One of our readers here has suggested the Fermi Paradox extension theorem about intelligent civilizations 'by nature' self-destructing over time - and that this could be the reason the world is presently in the state that it is in, compared with only say fifty or a hundred years ago, when it was very clear there were abundant examples of superior intellectuals and abundant examples of very sophisticated art and culture.

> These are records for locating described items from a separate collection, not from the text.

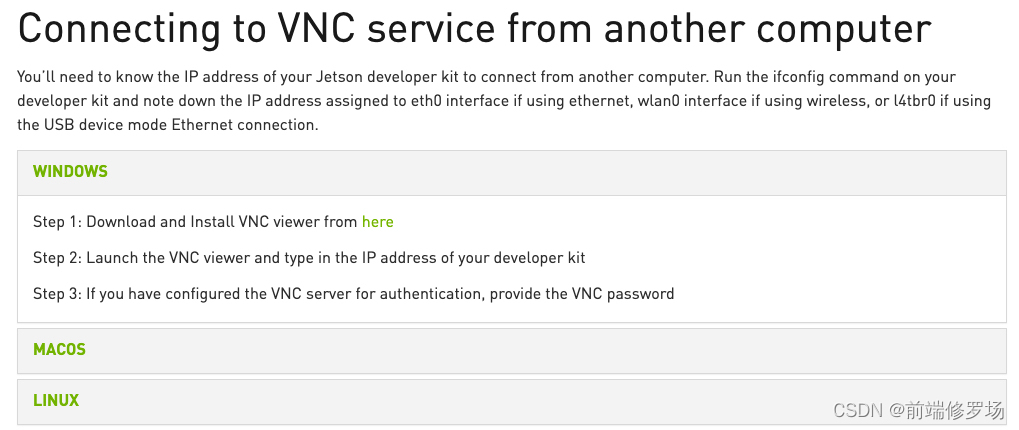The width and height of the screenshot is (1019, 430).
Task: Expand the MACOS accordion section
Action: 511,351
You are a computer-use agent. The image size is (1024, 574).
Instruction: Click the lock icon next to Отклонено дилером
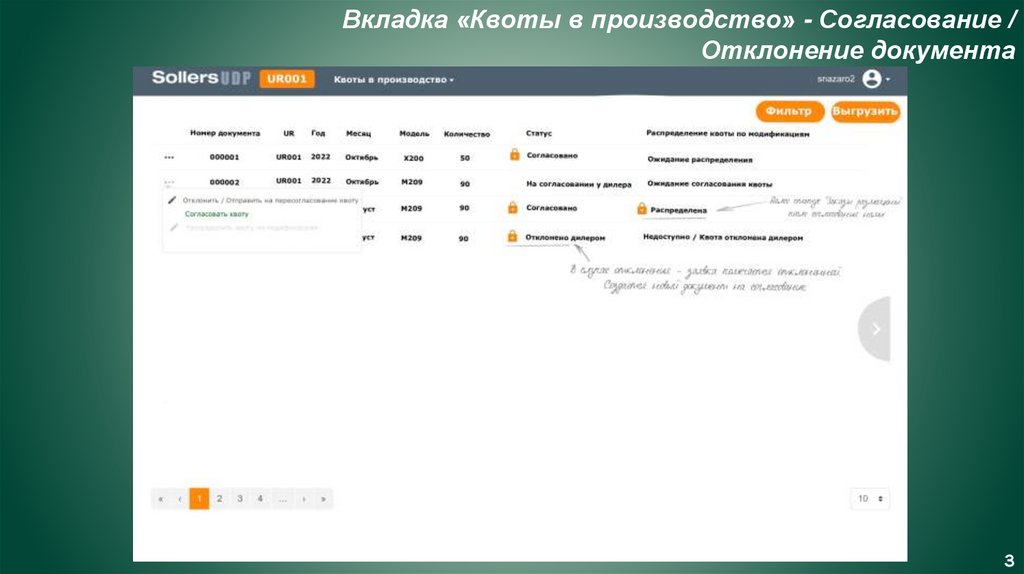[x=513, y=238]
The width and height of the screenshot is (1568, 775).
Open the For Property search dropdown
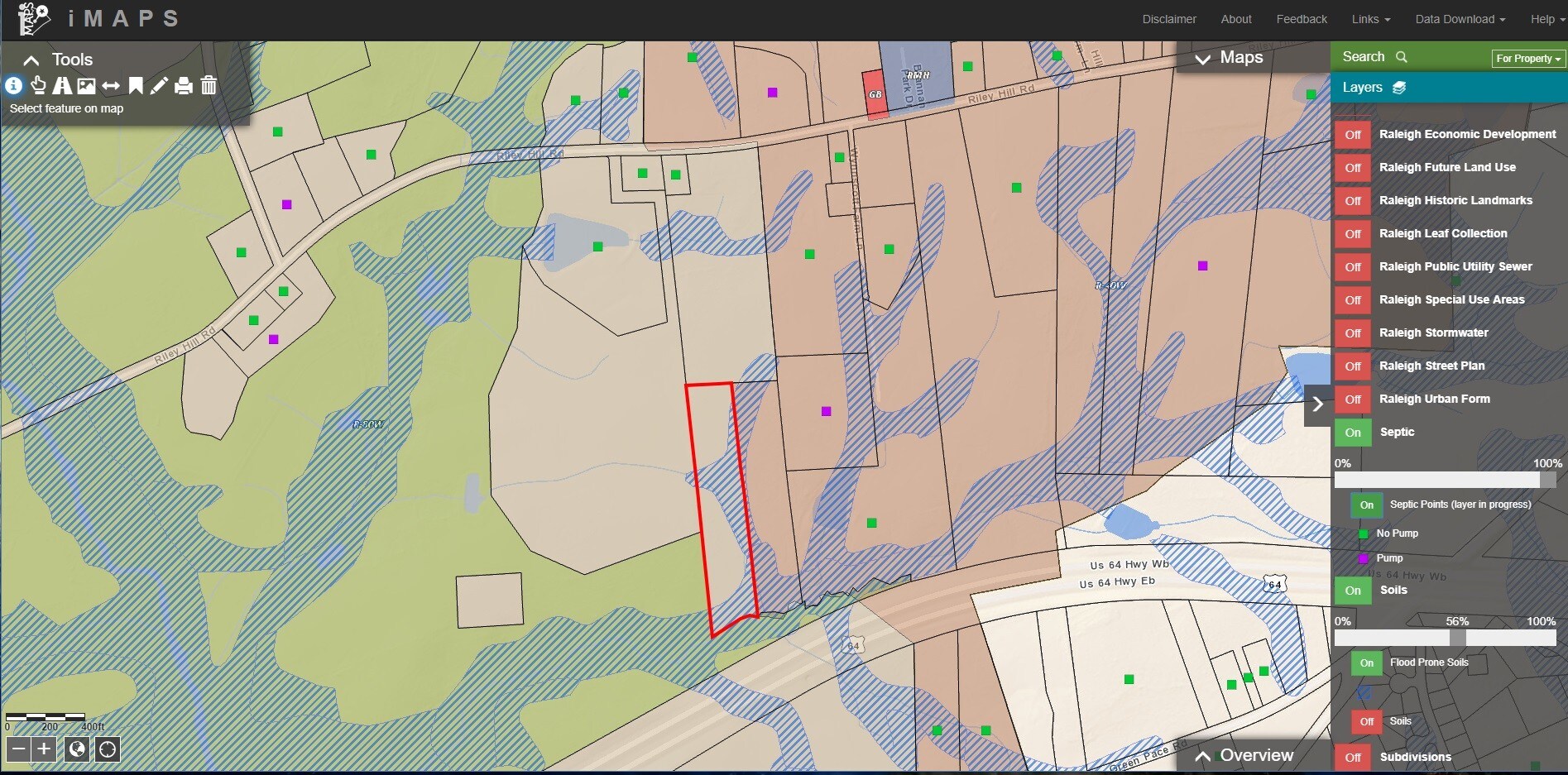(1526, 58)
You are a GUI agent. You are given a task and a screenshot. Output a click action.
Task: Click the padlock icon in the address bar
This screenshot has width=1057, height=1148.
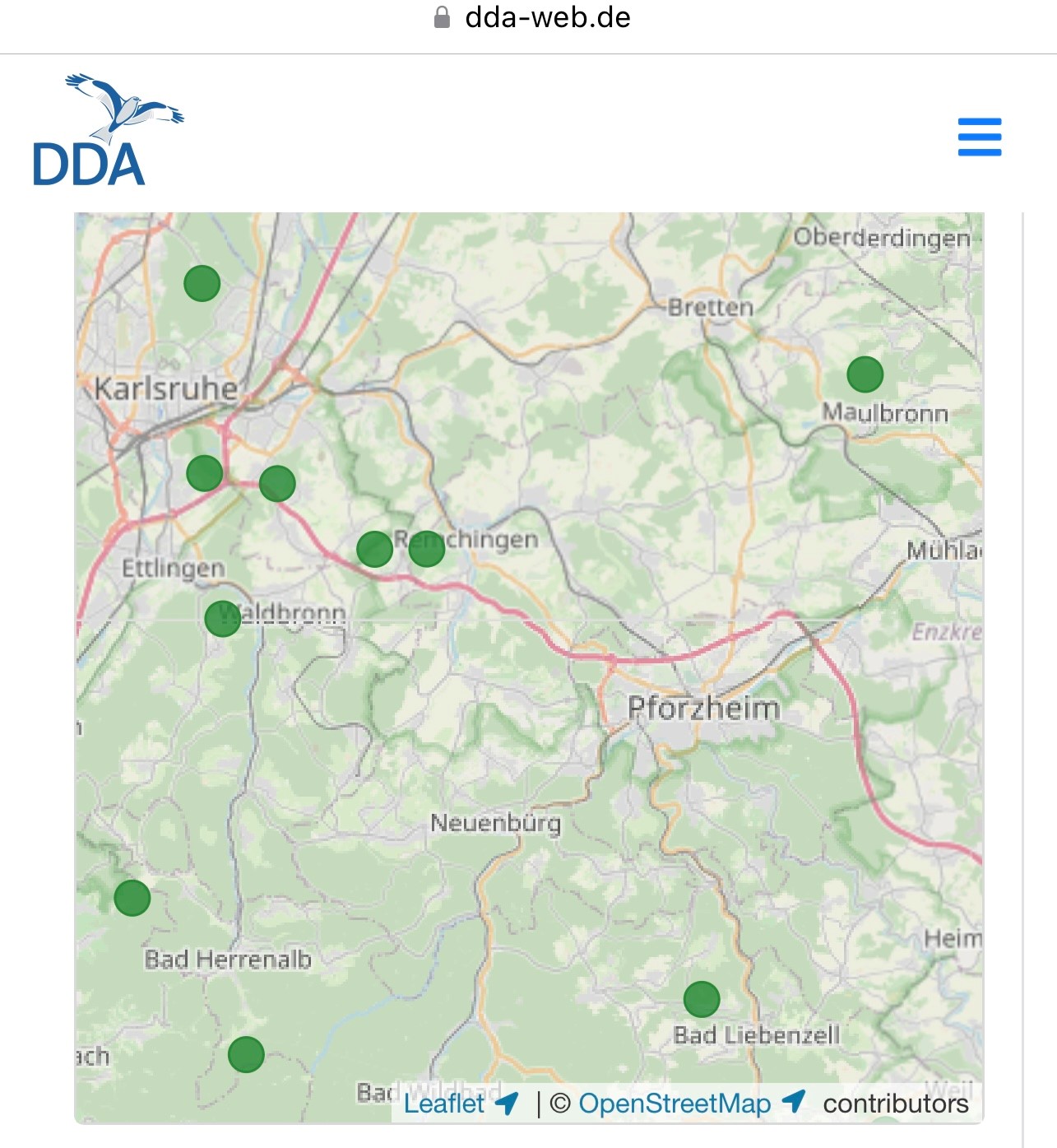point(441,17)
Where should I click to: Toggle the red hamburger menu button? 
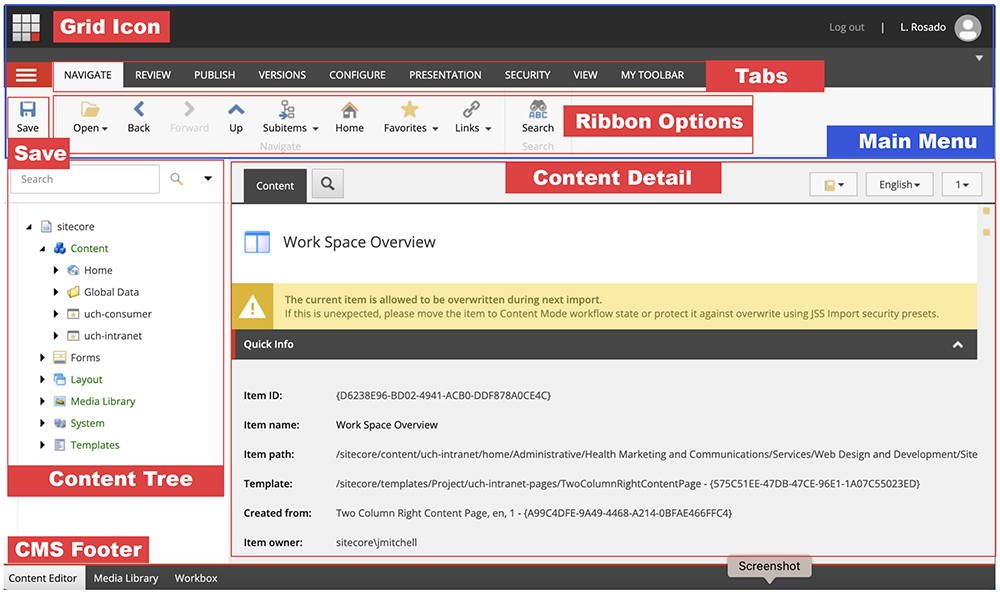click(27, 75)
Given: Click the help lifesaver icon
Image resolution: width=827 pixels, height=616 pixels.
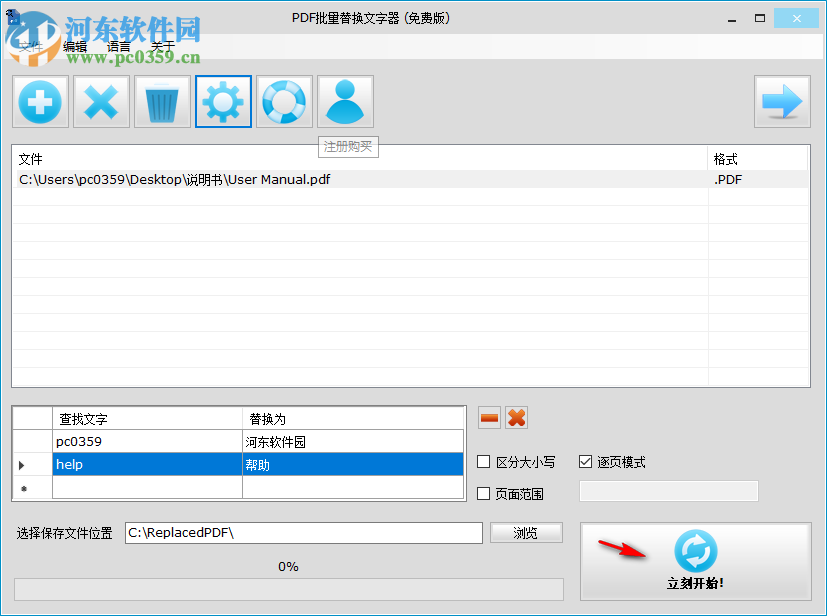Looking at the screenshot, I should pyautogui.click(x=284, y=101).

It's pretty hard to put the band 'Prodigy' on quite the same plane as Borodin or Tchaikovsky or Stravinsky, or Bach or Jerome Kern. Frankly it's not quite so hard to make a rough equivalency case for John Lydon with these other luminaries, but then, there's the point, the media quite deliberately suppressed Lydon and the Sex Pistols and developed their own 'punk' narrative and body of work and pushed these into the public's mind, and which bore little actual relationship with what Malcolm McLaren and John Lydon had started. Certainly not in terms of the underlying philosophy of making what you could creatively from what you had materially-speaking and admitting that what you had was very little.
Fermi's most famous accessible idea was that there seemed to be a paradox between the statistical likelihood there were intelligent beings elsewhere in the Universe, and the fact there was no non-conjectural evidence of them at all.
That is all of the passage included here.